Role of Consolidation With High-dose Cytarabine in Overall Survival of Adults With Acute Myeloid Leukemia

Background In adults with acute myeloid leukemia, especially those < 60 years of age,
high-dose cytarabine consolidation therapy has been shown to influence survival. However,
the appropriate dose has not been defined. We evaluated survival after cytarabine
consolidation therapy at three different doses.
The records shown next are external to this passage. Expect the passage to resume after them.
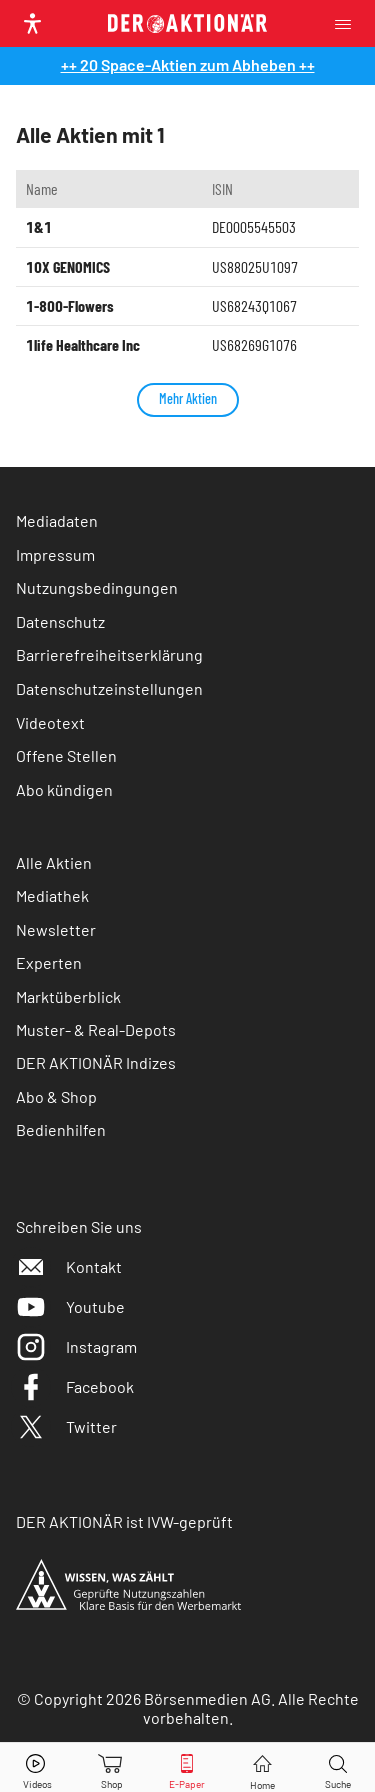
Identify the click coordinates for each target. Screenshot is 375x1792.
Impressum (55, 554)
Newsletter (56, 929)
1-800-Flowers (70, 305)
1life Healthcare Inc (83, 344)
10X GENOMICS (68, 266)
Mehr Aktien (188, 398)
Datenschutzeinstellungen (109, 688)
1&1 (39, 226)
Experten (49, 962)
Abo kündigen (64, 789)
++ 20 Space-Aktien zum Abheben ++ (188, 64)
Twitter (66, 1426)
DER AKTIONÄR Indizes (96, 1062)
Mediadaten (57, 520)
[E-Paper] (187, 1767)
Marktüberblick (68, 996)
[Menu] (349, 23)
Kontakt (69, 1266)
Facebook (75, 1386)
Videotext (50, 722)
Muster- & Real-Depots (96, 1029)
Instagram (76, 1346)
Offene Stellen (66, 755)
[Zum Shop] (112, 1767)
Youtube (70, 1306)
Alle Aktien (54, 862)
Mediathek (52, 895)
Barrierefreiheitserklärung (109, 654)
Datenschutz (60, 621)
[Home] (262, 1767)
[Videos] (37, 1767)
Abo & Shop (56, 1096)
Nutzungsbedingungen (97, 587)
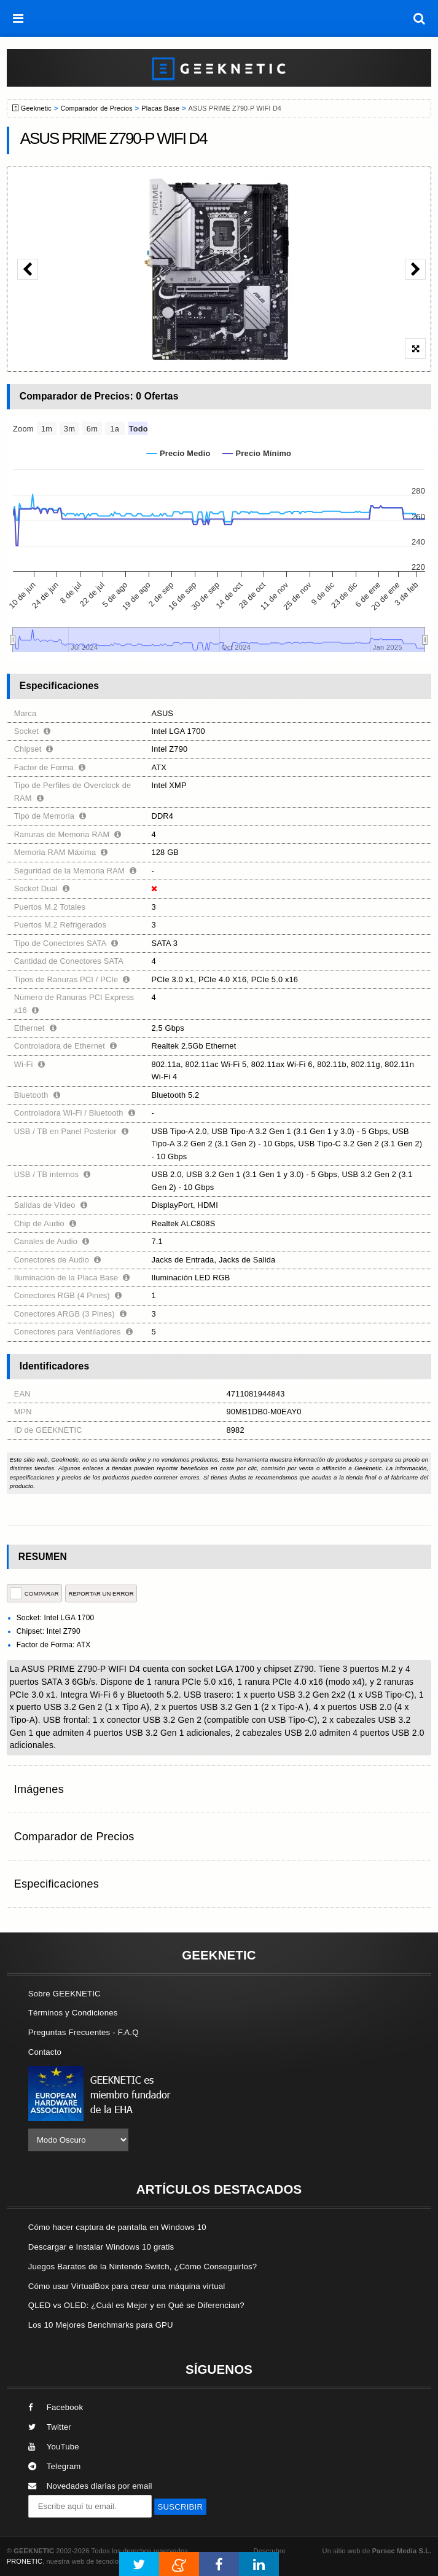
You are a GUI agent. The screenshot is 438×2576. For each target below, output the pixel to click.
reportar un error (100, 1593)
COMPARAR (34, 1593)
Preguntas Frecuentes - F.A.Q (83, 2032)
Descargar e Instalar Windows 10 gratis (101, 2246)
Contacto (44, 2052)
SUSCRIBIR (180, 2506)
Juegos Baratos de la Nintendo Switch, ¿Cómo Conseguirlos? (142, 2266)
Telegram (54, 2466)
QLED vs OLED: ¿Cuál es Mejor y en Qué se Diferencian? (136, 2305)
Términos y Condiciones (73, 2012)
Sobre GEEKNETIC (64, 1993)
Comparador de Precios (96, 108)
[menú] (18, 18)
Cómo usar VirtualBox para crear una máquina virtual (126, 2286)
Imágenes (39, 1789)
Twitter (49, 2427)
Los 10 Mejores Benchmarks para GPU (100, 2325)
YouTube (53, 2446)
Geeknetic (36, 108)
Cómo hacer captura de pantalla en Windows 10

Design and Methods We conducted a single-center, retrospective study involving 499 acute
myeloid leukemia patients, aged 18-92 years, all evaluated between 1978 and 2007. Of those
499 patients, 400 received curative treatment and 203 received cytarabine consolidation. The
latter were divided into three groups: low-dose (receiving < 1.5 g/m2 of i.v. cytarabine,
every 12 h, on 3 alternate days, for up to 4 cycles); medium-high-dose (< 45.45 g—the median
dose—by the end of the cycles); and very-high-dose (≥ 45.45 g by the end of the cycles).

Results Among the 400 patients receiving curative treatment, five-year survival was 22.8%
(91 patients). Cytarabine consolidation dose was an independent determinant of survival
(significant differences were found among the groups), whereas age, karyotype, induction
protocol, French-American-British classification and etiology were not. In comparison with
the very-high-dose group, the risk of death was 3.871 times (95% CI, 1.043 to 14.370 times)
higher in the high-dose group (p=0.043) and 9.775 times (95% CI, 2.493 to 38.320 times)
higher in the low-dose group (p=0.001), assuming, in both cases, that age, karyotype,
French-American-British classification and etiology of acute myeloid leukemia were constant.

Conclusions Consolidation therapy with high-dose cytarabine appears to improve survival in
patients with acute myeloid leukemia.